__WORK ITEM__. Transcribe every line of the material below exactly, leaving out the pictures.

__ENTRIES SUPPLIED__.
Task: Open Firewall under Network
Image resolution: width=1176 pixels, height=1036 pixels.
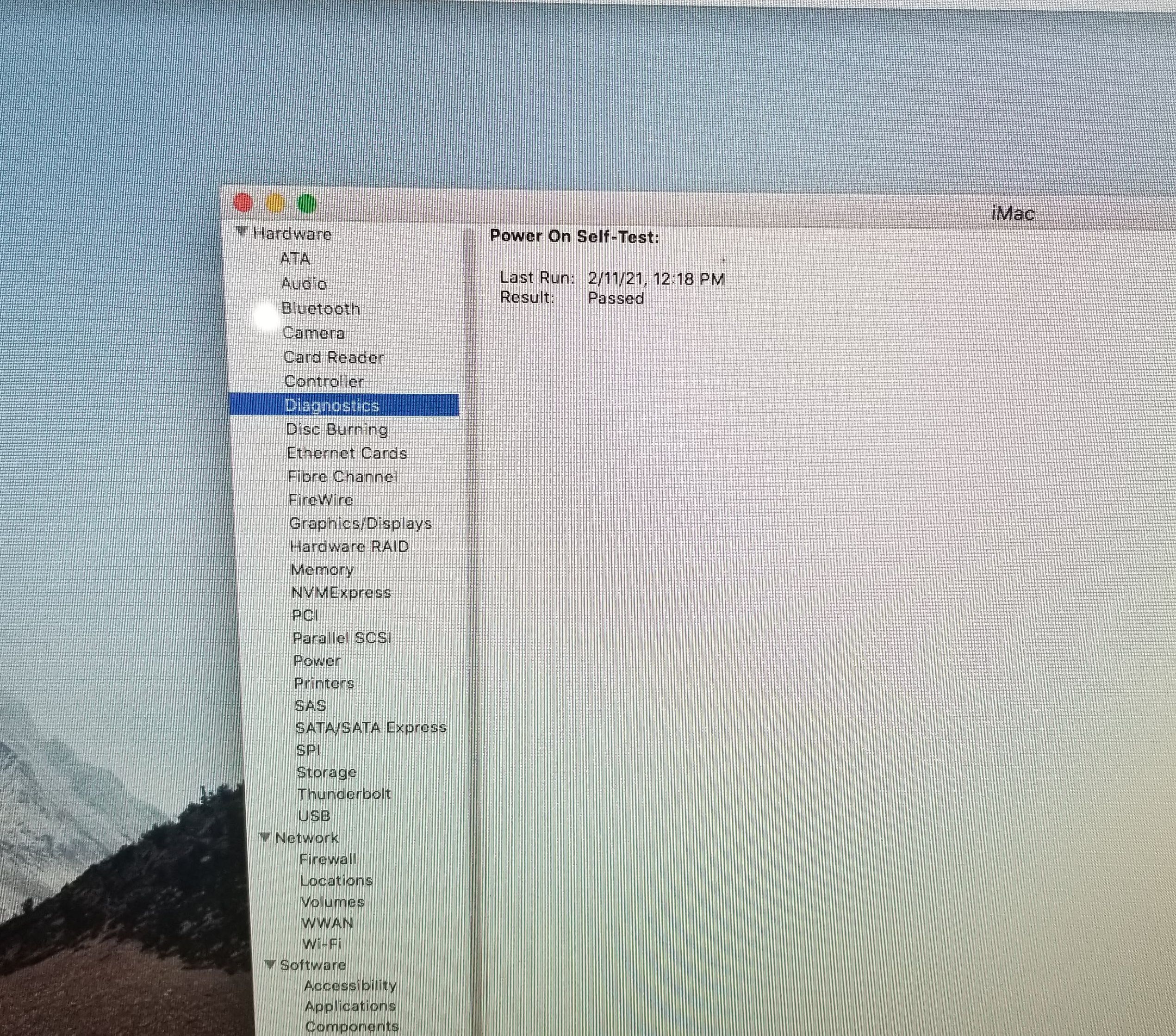Action: coord(327,859)

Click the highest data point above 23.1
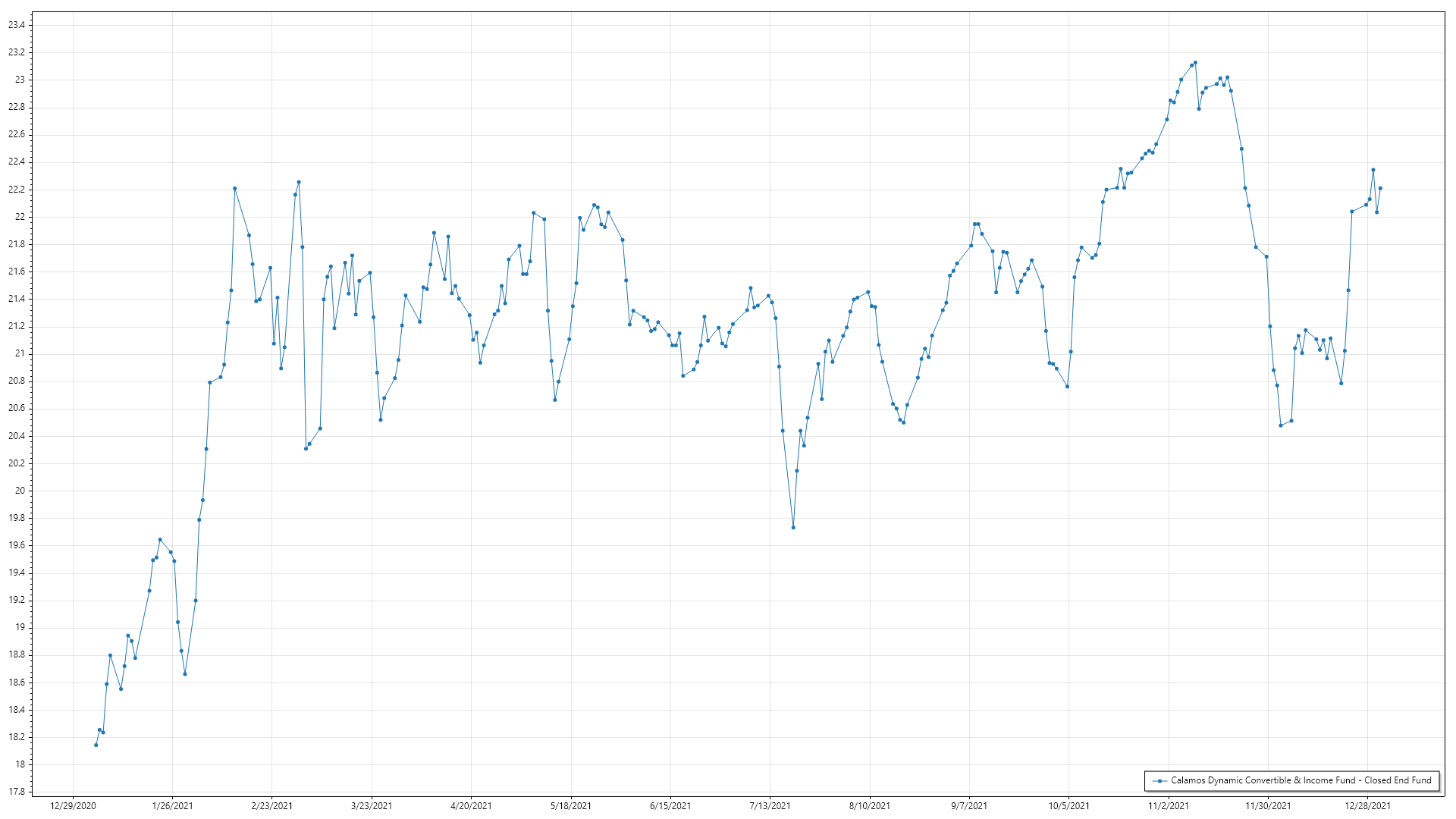point(1195,63)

__RESPONSE FOR THIS EXERCISE__.
Task: Open Firewall under Network
Image resolution: width=1176 pixels, height=1036 pixels.
Action: coord(327,859)

Click the highest data point above 23.1
point(1195,63)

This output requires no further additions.